Objective =
Reproduce the listing below word for word, leaving out the pictures.

Given data =
((

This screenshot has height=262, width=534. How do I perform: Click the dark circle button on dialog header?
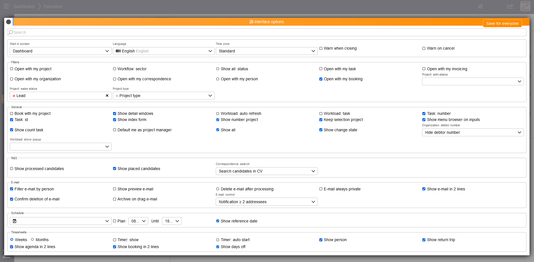point(8,22)
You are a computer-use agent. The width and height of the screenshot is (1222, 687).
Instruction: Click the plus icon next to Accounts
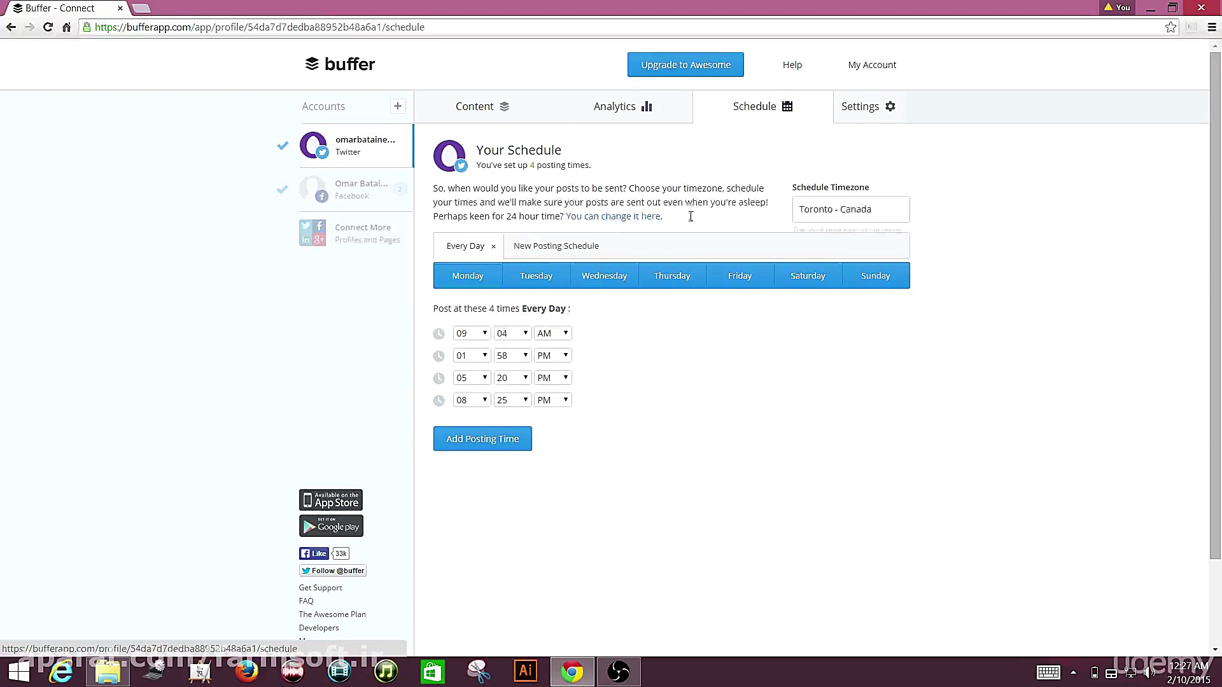click(398, 106)
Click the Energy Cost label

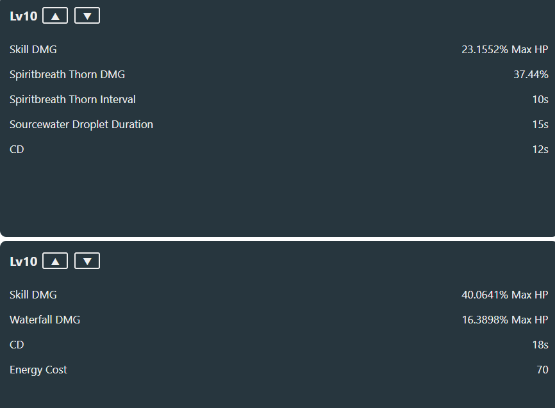tap(38, 370)
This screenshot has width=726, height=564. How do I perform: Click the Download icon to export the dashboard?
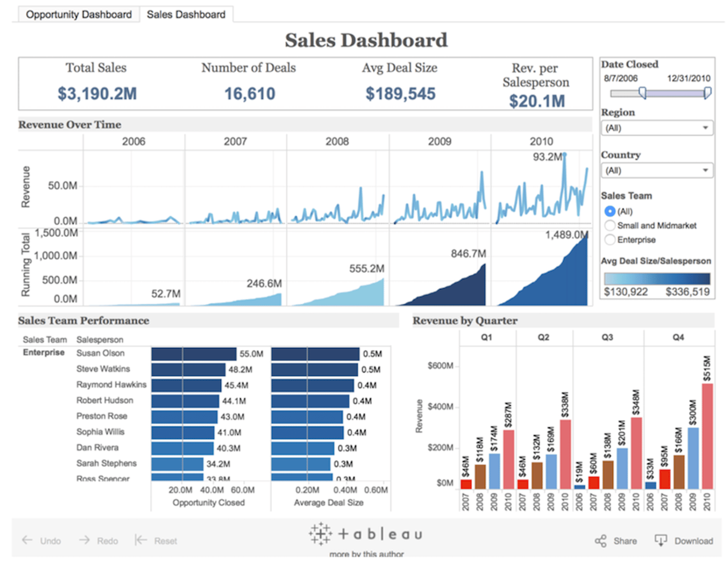pos(662,541)
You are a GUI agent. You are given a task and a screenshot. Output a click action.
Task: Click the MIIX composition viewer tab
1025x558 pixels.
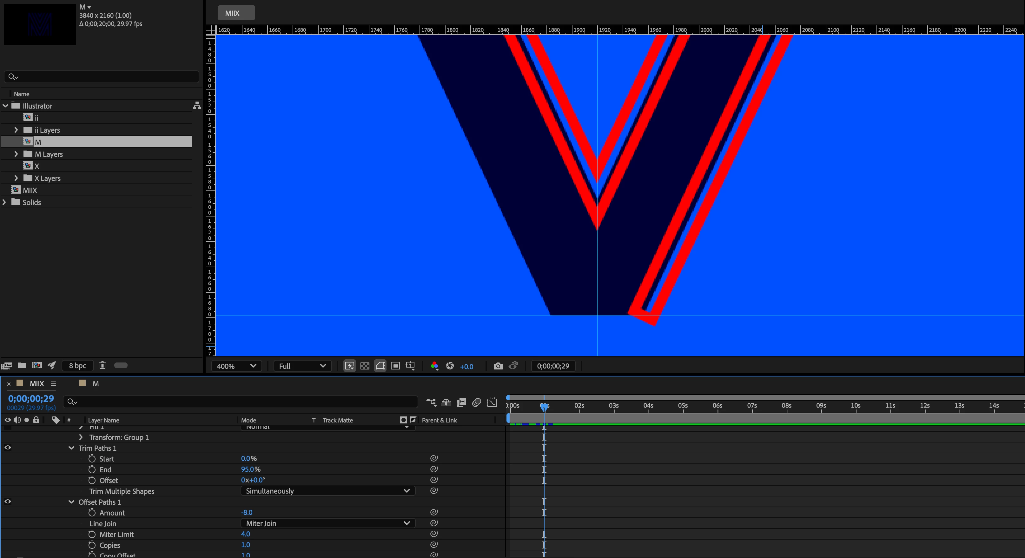[x=236, y=13]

))

The response =
This screenshot has height=262, width=534. How do I perform: Click the dark circle button on dialog header?
point(8,22)
You are a computer-use agent. The width and height of the screenshot is (1222, 687).
Instruction: Click the plus icon next to Accounts
click(398, 106)
Click the Energy Cost label

tap(38, 370)
This screenshot has width=726, height=564. How do I perform: Click the Download icon to export the dashboard?
pos(662,541)
You are a GUI agent. You are given a task and a screenshot. Output a click action.
Task: Click the MIIX composition viewer tab
1025x558 pixels.
[x=236, y=13]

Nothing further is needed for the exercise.